- _Job_: In the forum post about excluding nodes from indexing, what did the poster have to add so that the indexing rule would recognize a node or property name in the default namespace?

You are viewing a plain text version of this content. The canonical link for it is here.
Posted to users@jackrabbit.apache.org by Alessandro Bologna <al...@gmail.com> on 2012/01/28 20:35:17 UTC

excluding nodes based on node name or namespace

Hi,

because of the (ever growing) growing size of some of our workspaces,
we had the need to tweak the indexing configuration to exclude
indexing on any properties based on a condition that specifies solely
the node name, the local name or the node namespace, and the default
implementation would not allow that easily. And we found that adding
explicit support for the ancestor-or-self and self axis was useful, so
I tried to make some changes to
org.apache.jackrabbit.core.query.lucene.IndexingConfigurationImpl

With this quick (and maybe not very elegant) patch (coded and tested,
but not very thoroughly, against jackrabbit-core 2.2.10), we can
support indexing with rules like the following:

<configuration xmlns=""
        xmlns:nt="http://www.jcp.org/jcr/nt/1.0"
        xmlns:jcr="http://www.jcp.org/jcr/1.0"
        xmlns:html="http://www.w3.org/1999/xhtml">

<!-- exclude all the properties of nt:unstructured nodes called 'body'
in the default namespace and their children -->
        <index-rule nodeType="nt:unstructured"
                condition="ancestor-or-self::body">
        </index-rule>

<!-- exclude all the properties of nt:unstructured nodes called
'headline' in any namespace and their children -->
        <index-rule nodeType="nt:unstructured"
                condition="ancestor-or-self::*:headline">
        </index-rule>

<!-- exclude all the nt:unstructured children nodes of a node in the
html namespace -->
        <index-rule nodeType="nt:unstructured"
                condition="ancestor::html:*">
        </index-rule>

</configuration>

The test for node name was already implemented, but it required the
test of a property value as well, and, while we got away with
something like the following, it didn't seem too intuitive.
<index-rule nodeType="nt:unstructured"

condition="ancestor::body/@jcr:primaryType='{http://www.jcp.org/jcr/nt/1.0}unstructured'">
</index-rule>

As a side note, if you see in the example pasted above we had to add
the empty namespace declaration to make the indexing rule recognize a
node or a property name in the default namespace (even before the
patch). Not sure if this is a well known behavior, but it took a while
for us to understand why our conditions were ignored. Adding the
namespace declaration fixed the problem.

Hoping it may be useful to some.
Alessandro

- _Source excerpt_:

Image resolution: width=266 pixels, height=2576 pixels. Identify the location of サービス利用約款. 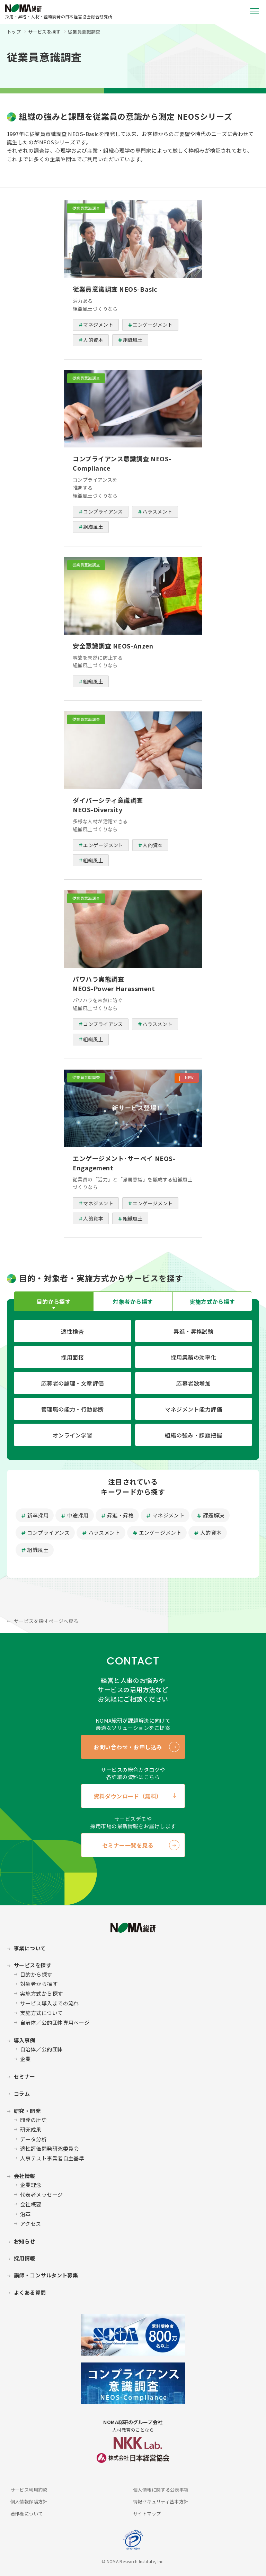
(28, 2489).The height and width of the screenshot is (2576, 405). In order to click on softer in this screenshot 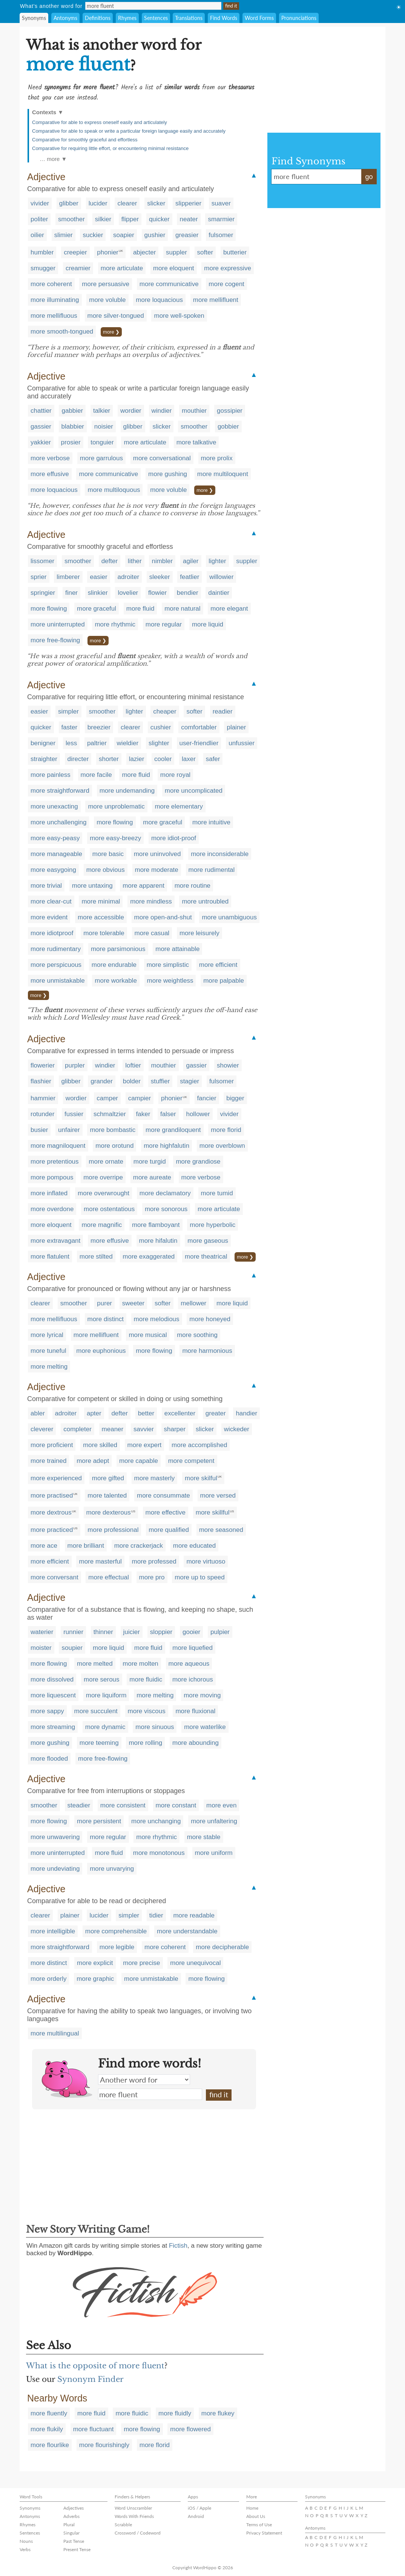, I will do `click(205, 252)`.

- _Solution for this exercise_: An empty namespace declaration.